START Dataset excerpts
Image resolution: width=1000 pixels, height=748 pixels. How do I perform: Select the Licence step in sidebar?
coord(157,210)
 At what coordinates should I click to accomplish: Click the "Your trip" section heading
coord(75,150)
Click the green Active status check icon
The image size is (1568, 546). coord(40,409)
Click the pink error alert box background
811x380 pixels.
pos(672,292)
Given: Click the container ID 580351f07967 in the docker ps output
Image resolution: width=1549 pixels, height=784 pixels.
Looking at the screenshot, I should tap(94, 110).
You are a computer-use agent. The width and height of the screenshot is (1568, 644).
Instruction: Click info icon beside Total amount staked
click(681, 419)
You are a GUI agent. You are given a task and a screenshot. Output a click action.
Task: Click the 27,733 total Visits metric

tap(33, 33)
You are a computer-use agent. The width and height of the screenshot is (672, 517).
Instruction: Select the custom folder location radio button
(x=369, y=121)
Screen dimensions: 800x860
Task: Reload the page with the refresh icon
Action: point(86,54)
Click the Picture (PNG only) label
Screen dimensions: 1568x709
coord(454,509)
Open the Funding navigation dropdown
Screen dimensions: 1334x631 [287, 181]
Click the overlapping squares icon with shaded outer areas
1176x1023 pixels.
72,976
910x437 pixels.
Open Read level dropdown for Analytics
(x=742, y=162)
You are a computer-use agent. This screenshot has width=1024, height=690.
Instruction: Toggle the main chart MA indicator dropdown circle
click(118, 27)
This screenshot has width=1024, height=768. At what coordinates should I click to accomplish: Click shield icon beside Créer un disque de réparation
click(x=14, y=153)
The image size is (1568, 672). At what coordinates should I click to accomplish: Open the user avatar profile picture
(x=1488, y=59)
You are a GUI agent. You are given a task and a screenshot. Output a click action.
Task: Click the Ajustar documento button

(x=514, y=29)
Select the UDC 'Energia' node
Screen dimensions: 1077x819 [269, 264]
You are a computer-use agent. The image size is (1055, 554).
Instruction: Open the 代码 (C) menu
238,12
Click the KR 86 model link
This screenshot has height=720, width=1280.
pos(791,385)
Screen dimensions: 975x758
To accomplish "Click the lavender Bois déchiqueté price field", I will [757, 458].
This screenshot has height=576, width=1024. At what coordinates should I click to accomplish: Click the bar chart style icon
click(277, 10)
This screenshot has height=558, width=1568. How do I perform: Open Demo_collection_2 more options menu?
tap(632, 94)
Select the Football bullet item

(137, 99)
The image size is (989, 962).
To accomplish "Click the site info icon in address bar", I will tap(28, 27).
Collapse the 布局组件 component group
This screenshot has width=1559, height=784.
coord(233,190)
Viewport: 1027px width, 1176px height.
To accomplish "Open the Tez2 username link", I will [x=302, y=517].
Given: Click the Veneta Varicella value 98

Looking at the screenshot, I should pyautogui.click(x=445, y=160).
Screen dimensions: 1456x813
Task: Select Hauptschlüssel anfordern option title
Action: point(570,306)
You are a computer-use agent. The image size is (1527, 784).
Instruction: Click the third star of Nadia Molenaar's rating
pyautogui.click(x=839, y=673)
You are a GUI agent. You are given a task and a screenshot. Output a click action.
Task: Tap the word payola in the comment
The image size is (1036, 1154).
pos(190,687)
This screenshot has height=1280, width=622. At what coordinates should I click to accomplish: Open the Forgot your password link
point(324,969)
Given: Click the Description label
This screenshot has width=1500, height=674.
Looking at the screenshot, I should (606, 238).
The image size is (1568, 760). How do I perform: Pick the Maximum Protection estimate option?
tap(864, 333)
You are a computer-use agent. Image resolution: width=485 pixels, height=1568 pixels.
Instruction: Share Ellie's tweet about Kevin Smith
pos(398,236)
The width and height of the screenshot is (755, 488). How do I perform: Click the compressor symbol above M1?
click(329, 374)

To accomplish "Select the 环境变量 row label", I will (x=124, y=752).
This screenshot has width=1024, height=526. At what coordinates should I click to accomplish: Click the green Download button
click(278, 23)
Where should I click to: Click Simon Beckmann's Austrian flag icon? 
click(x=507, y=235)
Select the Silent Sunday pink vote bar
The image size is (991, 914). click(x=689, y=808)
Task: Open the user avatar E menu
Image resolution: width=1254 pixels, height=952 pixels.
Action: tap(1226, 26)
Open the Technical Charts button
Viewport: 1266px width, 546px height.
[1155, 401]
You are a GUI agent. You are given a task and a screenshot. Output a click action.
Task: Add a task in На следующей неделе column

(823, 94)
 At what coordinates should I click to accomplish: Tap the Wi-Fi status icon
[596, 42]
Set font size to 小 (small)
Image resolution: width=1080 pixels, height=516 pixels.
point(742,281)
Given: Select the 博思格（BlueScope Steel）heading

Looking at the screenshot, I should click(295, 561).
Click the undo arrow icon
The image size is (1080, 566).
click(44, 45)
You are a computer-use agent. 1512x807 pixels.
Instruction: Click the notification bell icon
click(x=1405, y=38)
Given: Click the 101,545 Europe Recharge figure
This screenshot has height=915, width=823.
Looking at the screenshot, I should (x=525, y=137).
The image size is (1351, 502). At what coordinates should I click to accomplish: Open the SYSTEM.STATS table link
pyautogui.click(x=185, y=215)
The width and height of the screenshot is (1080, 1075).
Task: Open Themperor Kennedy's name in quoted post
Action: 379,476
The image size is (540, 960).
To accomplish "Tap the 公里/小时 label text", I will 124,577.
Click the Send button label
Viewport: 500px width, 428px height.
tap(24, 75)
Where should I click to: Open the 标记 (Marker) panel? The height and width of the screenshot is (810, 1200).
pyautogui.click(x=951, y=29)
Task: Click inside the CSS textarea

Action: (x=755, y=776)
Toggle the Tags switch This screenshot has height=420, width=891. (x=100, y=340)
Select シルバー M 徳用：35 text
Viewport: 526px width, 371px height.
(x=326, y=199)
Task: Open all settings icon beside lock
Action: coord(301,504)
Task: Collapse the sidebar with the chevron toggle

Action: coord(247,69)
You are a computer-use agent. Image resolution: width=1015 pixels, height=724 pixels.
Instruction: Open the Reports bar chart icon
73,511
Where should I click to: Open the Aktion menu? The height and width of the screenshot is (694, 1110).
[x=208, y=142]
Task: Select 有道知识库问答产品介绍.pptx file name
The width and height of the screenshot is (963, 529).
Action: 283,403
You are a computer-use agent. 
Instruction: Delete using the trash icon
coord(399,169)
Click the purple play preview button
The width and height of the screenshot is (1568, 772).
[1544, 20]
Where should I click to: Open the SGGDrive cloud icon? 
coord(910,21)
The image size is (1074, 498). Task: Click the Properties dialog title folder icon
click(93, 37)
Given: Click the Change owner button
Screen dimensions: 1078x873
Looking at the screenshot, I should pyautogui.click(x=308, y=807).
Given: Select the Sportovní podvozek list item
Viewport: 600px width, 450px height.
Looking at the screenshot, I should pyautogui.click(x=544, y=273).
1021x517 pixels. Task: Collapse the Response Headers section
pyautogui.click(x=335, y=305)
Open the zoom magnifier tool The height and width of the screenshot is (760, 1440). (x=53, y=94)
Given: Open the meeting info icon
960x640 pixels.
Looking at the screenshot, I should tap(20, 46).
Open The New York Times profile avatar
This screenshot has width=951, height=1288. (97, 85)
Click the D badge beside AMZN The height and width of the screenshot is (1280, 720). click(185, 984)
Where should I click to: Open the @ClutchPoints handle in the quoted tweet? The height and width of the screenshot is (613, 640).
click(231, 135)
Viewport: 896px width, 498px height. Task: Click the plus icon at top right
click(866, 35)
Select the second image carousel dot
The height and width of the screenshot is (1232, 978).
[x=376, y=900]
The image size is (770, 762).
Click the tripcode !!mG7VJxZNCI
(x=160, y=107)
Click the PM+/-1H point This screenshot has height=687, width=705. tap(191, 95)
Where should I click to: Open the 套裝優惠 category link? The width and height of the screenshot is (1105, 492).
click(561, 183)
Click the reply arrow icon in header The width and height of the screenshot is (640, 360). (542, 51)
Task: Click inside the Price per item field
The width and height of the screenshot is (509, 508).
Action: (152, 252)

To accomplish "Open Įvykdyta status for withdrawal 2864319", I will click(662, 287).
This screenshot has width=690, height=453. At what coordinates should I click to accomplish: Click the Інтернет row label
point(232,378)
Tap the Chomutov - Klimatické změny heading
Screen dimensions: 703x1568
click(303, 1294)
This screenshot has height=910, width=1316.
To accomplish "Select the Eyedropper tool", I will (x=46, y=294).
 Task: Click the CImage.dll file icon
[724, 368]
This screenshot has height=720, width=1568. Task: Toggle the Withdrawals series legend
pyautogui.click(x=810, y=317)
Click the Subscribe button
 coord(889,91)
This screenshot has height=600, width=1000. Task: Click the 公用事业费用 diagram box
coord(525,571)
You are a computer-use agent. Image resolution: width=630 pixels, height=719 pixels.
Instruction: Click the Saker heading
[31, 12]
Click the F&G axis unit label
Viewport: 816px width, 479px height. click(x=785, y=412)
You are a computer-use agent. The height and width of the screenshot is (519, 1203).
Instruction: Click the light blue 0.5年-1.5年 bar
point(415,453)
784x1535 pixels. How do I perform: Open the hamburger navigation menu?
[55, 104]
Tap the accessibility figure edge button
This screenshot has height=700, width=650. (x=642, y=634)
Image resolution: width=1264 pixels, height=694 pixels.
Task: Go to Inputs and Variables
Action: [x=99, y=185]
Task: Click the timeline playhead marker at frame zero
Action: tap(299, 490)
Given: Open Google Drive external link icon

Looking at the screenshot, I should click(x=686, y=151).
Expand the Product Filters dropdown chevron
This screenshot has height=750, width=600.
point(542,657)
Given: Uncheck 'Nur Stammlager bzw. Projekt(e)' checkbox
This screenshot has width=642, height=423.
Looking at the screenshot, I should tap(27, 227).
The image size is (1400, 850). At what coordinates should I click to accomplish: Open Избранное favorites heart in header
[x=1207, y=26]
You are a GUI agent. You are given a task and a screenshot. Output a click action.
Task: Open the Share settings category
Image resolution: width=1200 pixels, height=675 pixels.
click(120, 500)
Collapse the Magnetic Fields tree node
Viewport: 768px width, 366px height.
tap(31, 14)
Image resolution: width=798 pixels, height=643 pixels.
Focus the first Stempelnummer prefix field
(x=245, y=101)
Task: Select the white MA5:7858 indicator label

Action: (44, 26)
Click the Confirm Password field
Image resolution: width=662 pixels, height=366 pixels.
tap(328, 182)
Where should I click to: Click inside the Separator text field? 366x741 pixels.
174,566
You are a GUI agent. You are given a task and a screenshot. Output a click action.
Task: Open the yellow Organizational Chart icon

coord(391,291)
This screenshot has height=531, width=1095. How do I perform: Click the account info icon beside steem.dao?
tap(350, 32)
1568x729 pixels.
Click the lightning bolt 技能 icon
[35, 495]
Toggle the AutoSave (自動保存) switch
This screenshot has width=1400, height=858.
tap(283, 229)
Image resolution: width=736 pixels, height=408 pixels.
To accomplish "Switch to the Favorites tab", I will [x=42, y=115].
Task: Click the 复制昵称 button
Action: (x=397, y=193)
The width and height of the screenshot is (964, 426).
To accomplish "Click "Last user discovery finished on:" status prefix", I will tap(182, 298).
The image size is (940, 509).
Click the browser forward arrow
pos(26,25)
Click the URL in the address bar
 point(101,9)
END Dataset excerpts
# [Your objective]
Within the material above, transcribe exactly the lines that run from the line holding "Image resolution: width=1549" through the line holding "You are a computer-use agent. The image size is (1055, 554).".

# [Output for this exercise]
Image resolution: width=1549 pixels, height=784 pixels.
Looking at the screenshot, I should tap(94, 110).
You are a computer-use agent. The width and height of the screenshot is (1568, 644).
Instruction: Click info icon beside Total amount staked
click(681, 419)
You are a GUI agent. You are given a task and a screenshot. Output a click action.
Task: Click the 27,733 total Visits metric

tap(33, 33)
You are a computer-use agent. The width and height of the screenshot is (672, 517).
Instruction: Select the custom folder location radio button
(x=369, y=121)
Screen dimensions: 800x860
Task: Reload the page with the refresh icon
Action: point(86,54)
Click the Picture (PNG only) label
Screen dimensions: 1568x709
coord(454,509)
Open the Funding navigation dropdown
Screen dimensions: 1334x631 [287, 181]
Click the overlapping squares icon with shaded outer areas
1176x1023 pixels.
72,976
910x437 pixels.
Open Read level dropdown for Analytics
(x=742, y=162)
You are a computer-use agent. This screenshot has width=1024, height=690.
Instruction: Toggle the main chart MA indicator dropdown circle
click(118, 27)
This screenshot has width=1024, height=768. At what coordinates should I click to accomplish: Click shield icon beside Créer un disque de réparation
click(x=14, y=153)
The image size is (1568, 672). At what coordinates should I click to accomplish: Open the user avatar profile picture
(x=1488, y=59)
You are a GUI agent. You are given a task and a screenshot. Output a click action.
Task: Click the Ajustar documento button

(x=514, y=29)
Select the UDC 'Energia' node
Screen dimensions: 1077x819 [269, 264]
You are a computer-use agent. The image size is (1055, 554).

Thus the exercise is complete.